Title: Re: SwitchToThread vs Sleep(0)
Post by: Antariy on May 15, 2013, 01:09:18 PM
Interesting to check how it behaves - which values we get - before and after the changement of a timer resolution.

Edited.

Quote from: qWord on May 15, 2013, 12:54:26 PM
Quote from: Antariy on May 15, 2013, 12:38:18 PMHmm... Interesting. Maybe some systems return not CPU freq but some scale value from this, thank you, qWord! :t Changed code now to calculate CPU freq at runtime, probably it will work better that relying on an API ::)
window's performance counters are implemented with the APIC (Advanced Programmable Interrupt Controller) - the frequency is independent from the CPU's freq..

Not always independed. Well, yes, my info is rusty :lol: Probably it is because of standard kernel (under kernel I mean "HAL" and "kernel" in a sheaf) on a single-core machine ::)

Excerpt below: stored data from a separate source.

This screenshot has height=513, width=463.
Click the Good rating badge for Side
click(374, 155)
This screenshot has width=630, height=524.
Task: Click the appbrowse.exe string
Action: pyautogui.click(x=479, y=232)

At least we probably can assume that the "default" 15,625 ms on NT's are more or less the maximum, better to fit the timings measurement to something like 10 ms.
Title: Re: SwitchToThread vs Sleep(0)
Post by: jj2007 on May 15, 2013, 03:45:39 PM
Hi Alex,
mw blocked my one-core PC completely - I had to press power off for five seconds... :(
Title: Re: SwitchToThread vs Sleep(0)
Post by: MichaelW on May 15, 2013, 07:41:31 PM
Quote from: jj2007 on May 15, 2013, 03:45:39 PM
Hi Alex,
mw blocked my one-core PC completely - I had to press power off for five seconds... :(

I thought I included a warning. For my P3 I use HIGH_PRIORITY_CLASS and THREAD_PRIORITY_NORMAL or THREAD_PRIORITY_ABOVE_NORMAL, but for my P4 with HT I can max out the priority, no problems.
Title: Re: SwitchToThread vs Sleep(0)
Post by: Antariy on May 15, 2013, 10:47:09 PM
Quote from: jj2007 on May 15, 2013, 03:45:39 PM
Hi Alex,
mw blocked my one-core PC completely - I had to press power off for five seconds... :(

Sorry, Jochen :(
Title: Re: SwitchToThread vs Sleep(0)
Post by: Antariy on May 15, 2013, 10:57:56 PM
Jochen, did you try in such a circumstance to press and hold [Ctrl]+[C], this should terminate program in some seconds (10~20)? This will help if the console prog hangs, but if some OS service/something such crashed/hanged, then nothing will help. (This may sound strange or funny, but once I got a freeze when hold left mouse button on a page in an Acrobat Reader (version 7), slowly scrolling the page by holding it with a "hand". The CPU usage is very high at this moment - something strange happened to an OS.)
Title: Re: SwitchToThread vs Sleep(0)
Post by: jj2007 on May 15, 2013, 11:02:02 PM
Quote from: Antariy on May 15, 2013, 10:57:56 PM
Jochen, did you try in such a circumstance to press and hold [Ctrl]+[C]...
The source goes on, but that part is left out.